In Japanese public schools, all forms of self-decoration are strictly policed, whether they lean toward sex kitten kogaru or drag queen ganguro. The high school at which I spent a year teaching held regular hair and face inspections. Homeroom teachers measured bangs with rulers, removed earrings from self-pierced lobes, scolded students who plucked their eyebrows and required even seniors to scrub off all traces of lipstick or powder. Before school assemblies, junior teachers were handed aerosol bottles of black spray with which to return our "kinpatsu" (golden-haired) students to regulation black. Teachers talked despairingly of "rebellious" kids who came to school with hair illicitly afuro, who rolled the waistbands of their skirts and donned slouchy rusu-socks, in flagrant disregard of the school uniform.

In Japan, uniforms are worn both in schools and workplaces, and their impact goes beyond making it easier for people to dress in the mornings. In a recent city high school debate over whether students should continue to wear uniforms into the 21st century, those in favor won with a high margin. Their main contention, that uniforms help provide "a group-feeling," mystifies most non-Japanese. The cozy concept of group-feeling doesn't even translate properly into English.

In other words, it's hard for foreigners to grasp why these "little gals" in shortened uniforms and cake makeup come across as insolent, and even, according to some teachers, "dangerous." They are refusing to conform to "the group." And in Japan, "the group" -- a system of circles within circles with Japan overlapped across the whole -- begins at, and is centered upon, school.
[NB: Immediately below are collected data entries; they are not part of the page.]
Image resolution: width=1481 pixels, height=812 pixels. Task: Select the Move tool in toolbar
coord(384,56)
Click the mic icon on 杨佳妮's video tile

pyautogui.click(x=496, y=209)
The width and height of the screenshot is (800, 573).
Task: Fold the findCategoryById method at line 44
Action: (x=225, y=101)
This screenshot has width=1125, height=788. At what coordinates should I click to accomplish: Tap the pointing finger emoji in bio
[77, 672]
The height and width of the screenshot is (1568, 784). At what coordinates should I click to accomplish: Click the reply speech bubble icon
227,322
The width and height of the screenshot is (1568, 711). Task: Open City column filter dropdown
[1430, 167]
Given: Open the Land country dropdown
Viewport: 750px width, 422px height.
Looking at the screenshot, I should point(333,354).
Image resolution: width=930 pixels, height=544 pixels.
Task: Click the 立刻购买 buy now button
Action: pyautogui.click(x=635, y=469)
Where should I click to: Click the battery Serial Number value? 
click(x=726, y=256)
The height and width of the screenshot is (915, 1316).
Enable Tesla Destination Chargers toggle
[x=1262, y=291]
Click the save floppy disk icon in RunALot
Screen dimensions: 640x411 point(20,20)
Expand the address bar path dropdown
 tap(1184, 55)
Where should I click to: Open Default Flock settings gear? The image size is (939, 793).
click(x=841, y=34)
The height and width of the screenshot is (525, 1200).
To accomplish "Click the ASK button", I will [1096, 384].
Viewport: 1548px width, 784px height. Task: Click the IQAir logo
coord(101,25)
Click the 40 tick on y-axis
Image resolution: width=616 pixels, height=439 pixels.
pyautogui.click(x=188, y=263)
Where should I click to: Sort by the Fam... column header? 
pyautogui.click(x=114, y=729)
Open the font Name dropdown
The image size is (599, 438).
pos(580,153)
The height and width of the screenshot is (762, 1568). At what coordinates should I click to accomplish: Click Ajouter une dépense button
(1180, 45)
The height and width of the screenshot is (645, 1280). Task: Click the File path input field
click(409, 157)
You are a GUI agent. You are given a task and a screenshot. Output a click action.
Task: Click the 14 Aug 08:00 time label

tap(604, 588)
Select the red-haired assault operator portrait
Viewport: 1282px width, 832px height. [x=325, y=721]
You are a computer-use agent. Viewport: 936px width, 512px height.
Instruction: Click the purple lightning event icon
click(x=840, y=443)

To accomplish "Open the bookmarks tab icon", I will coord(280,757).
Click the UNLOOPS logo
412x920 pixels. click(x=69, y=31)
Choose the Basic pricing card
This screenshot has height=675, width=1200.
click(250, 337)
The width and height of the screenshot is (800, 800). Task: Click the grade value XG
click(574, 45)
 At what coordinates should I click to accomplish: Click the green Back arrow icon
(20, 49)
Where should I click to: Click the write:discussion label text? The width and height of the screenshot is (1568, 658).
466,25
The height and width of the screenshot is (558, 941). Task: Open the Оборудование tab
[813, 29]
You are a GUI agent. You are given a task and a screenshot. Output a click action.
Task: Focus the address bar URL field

But strict teachers aside, there are many who believe that the ganguro and kogaru may have an impact on traditional Japan, for better or worse. According to Australian artist and Japan scholar Kirsten Farrell, these girls -- dedicated solely to the subjective pursuit of cute -- are unwitting feminists and radicals, rattling the status quo simply by hanging around, being visible and cropping up in every corner of Japan.